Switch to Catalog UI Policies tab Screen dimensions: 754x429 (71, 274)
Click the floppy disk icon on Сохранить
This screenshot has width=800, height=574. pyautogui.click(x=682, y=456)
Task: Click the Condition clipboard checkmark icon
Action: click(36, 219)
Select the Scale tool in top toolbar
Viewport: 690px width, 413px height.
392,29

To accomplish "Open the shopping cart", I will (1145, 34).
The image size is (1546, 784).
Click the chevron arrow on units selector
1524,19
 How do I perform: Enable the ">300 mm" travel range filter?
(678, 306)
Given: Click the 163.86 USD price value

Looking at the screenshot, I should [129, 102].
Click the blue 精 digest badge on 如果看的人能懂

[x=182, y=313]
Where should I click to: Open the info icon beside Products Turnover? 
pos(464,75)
---
__Description of the task__
Output the records again in full. Keep every character as written.

__Solution to this problem__
Switch to Catalog UI Policies tab Screen dimensions: 754x429 (71, 274)
Click the floppy disk icon on Сохранить
This screenshot has width=800, height=574. pyautogui.click(x=682, y=456)
Task: Click the Condition clipboard checkmark icon
Action: click(36, 219)
Select the Scale tool in top toolbar
Viewport: 690px width, 413px height.
392,29

To accomplish "Open the shopping cart", I will (1145, 34).
The image size is (1546, 784).
Click the chevron arrow on units selector
1524,19
 How do I perform: Enable the ">300 mm" travel range filter?
(678, 306)
Given: Click the 163.86 USD price value

Looking at the screenshot, I should [129, 102].
Click the blue 精 digest badge on 如果看的人能懂

[x=182, y=313]
Where should I click to: Open the info icon beside Products Turnover? 
pos(464,75)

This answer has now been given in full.